# My Degrading Connection

## DaleNixon

I've been running Gentoo on my PC for a couple of weeks now and a new problem has cropped up.  I connect to the internet through a cable modem which gives my three computers a connection behind a router.  Only the gentoo install on my PC has started behaving in the following way:

If I issue a ping command, it takes about 5 seconds before I start getting anything.

If I open a browser and try to load a web page, it takes about 5 seconds before the hostname is resolved.

If I open quake3 and try to find game servers on the internet, it tells me "no response from master server".

My other two computers (one of them a mac running Gentoo) have no problem with their connections.  This machine has no problem in windows 2000 (so it isn't a hardware problem).  Only in Gentoo on this machine am I running into this oddness.  Is there a trivial fix for this?  Is there some elementary setting in a config file somewhere that I screwed up?

----------

## mrchuckles

Sounds like a DNS issue.  Check to be sure that you're using the same DNS servers as the other PCs on your network.  Also, try commenting out the 'search' line in /etc/resolv.conf.

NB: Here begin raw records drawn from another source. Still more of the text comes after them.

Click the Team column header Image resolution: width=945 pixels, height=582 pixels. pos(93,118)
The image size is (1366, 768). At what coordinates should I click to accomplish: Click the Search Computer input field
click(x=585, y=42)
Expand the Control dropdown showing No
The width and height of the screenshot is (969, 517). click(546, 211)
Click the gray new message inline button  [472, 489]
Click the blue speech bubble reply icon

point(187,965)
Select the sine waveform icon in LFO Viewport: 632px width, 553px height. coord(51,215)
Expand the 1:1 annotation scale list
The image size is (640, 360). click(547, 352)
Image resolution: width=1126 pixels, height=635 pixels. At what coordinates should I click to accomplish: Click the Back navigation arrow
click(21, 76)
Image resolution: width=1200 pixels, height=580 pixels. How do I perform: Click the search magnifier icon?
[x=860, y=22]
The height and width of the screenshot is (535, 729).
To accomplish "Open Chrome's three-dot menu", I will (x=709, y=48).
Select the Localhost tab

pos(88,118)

Are you running a Linksys router?  If so, what version of firmware are you using?

----------

## DaleNixon

It's definitely a DNS issue.  When I pinged yahoo's IP address, the results came immediately.  ping www.yahoo.com still hung for 5 seconds.  I tried commenting out the search line in resolv.conf, but it didn't fix the problem.  I saw some DNS servers listed in that file, but my other two machines (macs running OSX) have nothing listed for DNS Servers (the box says optional).  The other Gentoo machine (an ibook g3/300) is busy compiling xfree and gnome right now, so I'll wait until later to check its resolv.conf.  My linksys router's firmware version isn't reported anywhere in the settings as far as I can see.  I upgraded the firmware over a year ago.  Maybe it's time to check their site?

----------

## mrchuckles

The firmware version for your Linksys router should be listed on the 'Status' page in the web-based management screen.  The status page will also list the DNS servers assigned to you by your broadband company's DHCP server.  Make sure those DNS servers match the ones listed in  your /etc/resolv.conf.  Do you have a local DNS server running on your box?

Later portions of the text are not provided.